The Beatles and The Stones took '50s American blues, country, and R&B, absorbed it, transposed it, and gave it back to a generation of white middle-class American kids from whom the originals had been purposefully kept. Pat Boone redid Little Richard's "Tutti Fruiti" to make it "acceptable" to white America, and, well, surely you know the rest of the story, so I won't repeat it here.

Now, Mike Skinner, a Birmingham (U.K.) bloke--a.k.a. The Streets--has absorbed American rap and reworked it to reflect the life of today's white urban British working-class youth. "And this is a day in the life of a geezer/ Pull out your sack and sit back," he advises in "Has it Come to This?," a tuneful, catchy rap that became an unlikely hit in the U.K. Especially unlikely because Skinner wrote, produced, performed, and recorded the album Original Pirate Material in his bedroom.

The differences between someone like Eminem and The Streets couldn't be more stark: Skinner's raps are more resigned and less angry, more optimistic and far less self-absorbed. Skinner observes and reports, and because of that, his raps are far more interesting and nourishing than Eminem's, though Eminem's may be more dramatic, entertaining, and complex. Thankfully missing here are misogyny, gay-bashing, glorification (and gore-ification) of violence, and other symptoms of American cultural decay.

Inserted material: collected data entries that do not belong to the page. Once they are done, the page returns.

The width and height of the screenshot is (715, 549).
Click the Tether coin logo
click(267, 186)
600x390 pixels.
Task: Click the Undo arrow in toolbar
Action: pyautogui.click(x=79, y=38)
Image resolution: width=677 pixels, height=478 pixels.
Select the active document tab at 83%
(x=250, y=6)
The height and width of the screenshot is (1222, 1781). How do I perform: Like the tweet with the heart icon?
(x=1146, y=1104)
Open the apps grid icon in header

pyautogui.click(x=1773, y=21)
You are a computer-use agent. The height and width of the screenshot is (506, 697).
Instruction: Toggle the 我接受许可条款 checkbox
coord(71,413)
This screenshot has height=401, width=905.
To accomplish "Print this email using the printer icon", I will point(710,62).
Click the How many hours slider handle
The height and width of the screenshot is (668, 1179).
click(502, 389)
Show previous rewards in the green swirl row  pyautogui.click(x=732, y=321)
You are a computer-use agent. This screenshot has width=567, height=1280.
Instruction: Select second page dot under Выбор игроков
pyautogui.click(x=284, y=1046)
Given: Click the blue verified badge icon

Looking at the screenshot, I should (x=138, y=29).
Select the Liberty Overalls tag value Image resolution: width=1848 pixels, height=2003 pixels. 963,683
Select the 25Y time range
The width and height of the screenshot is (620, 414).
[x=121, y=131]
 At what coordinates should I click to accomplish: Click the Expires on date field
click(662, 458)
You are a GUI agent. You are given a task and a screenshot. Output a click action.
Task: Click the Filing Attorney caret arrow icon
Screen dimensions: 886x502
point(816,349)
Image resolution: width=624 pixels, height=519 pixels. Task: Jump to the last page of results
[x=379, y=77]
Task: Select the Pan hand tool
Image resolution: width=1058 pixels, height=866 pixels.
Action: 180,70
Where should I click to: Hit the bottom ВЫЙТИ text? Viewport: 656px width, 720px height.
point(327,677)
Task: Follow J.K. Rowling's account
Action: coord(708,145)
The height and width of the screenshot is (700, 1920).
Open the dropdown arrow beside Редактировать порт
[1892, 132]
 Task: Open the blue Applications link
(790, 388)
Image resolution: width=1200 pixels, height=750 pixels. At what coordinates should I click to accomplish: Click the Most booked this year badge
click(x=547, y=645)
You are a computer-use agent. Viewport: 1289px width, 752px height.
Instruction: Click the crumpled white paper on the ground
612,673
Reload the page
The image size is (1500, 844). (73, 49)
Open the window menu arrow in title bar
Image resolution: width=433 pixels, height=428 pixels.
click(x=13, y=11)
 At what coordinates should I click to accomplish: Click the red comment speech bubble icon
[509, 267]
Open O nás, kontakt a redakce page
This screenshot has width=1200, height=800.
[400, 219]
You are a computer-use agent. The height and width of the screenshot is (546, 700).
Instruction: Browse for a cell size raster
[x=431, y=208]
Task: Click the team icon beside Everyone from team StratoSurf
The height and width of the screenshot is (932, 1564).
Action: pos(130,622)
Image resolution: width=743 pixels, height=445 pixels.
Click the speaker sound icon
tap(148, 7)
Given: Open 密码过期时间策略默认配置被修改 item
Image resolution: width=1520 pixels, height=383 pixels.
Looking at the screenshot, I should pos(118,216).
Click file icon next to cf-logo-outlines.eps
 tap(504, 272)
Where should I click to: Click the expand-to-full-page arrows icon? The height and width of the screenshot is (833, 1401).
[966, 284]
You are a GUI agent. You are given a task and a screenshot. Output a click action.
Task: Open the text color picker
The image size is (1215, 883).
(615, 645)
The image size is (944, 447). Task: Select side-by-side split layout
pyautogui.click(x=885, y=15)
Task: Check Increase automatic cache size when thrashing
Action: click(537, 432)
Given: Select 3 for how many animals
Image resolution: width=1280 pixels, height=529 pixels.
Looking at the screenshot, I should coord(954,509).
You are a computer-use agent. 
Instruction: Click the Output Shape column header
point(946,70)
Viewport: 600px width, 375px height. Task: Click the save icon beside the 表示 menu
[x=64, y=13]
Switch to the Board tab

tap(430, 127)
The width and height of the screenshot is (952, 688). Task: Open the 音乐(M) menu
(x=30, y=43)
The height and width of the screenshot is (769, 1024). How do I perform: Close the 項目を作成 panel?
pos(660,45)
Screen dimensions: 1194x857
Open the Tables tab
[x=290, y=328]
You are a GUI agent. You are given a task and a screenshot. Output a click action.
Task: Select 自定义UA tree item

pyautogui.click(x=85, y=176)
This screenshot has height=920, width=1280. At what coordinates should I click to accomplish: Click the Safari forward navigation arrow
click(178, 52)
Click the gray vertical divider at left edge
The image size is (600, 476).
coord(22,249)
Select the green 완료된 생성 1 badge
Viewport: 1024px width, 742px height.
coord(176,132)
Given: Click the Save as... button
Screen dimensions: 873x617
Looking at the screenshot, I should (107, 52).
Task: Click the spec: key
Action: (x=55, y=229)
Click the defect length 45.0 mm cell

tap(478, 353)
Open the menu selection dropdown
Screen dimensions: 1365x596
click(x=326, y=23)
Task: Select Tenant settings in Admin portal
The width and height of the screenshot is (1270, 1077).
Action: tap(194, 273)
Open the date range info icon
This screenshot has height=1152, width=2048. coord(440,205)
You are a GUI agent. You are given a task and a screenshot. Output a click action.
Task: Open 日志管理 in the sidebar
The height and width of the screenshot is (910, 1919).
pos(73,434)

The music beds are simple yet ingenious and effective, and Skinner's vocal style is endearing, not threatening. There is a sadness and yearning behind much of this set, as there is behind Eminem's music, despite his surface swaggering--that, in part, accounts for Eminem's appeal. But with no conflict between the music, the presentation, and the lyrics, Skinner's work is more inviting and more informative. He's far more conversational in tone. The net result is empathy and sympathy from the listener.

Whether Skinner's slang-filled narrative and U.K. perspective will resonate with self-absorbed American youth remains to be seen, but I'm certain many of you will find this gem worth more than a few spins. Sonically, the homemade recording is actually pretty good, as warm and endearing as the contents--but you won't be buying this for sound quality!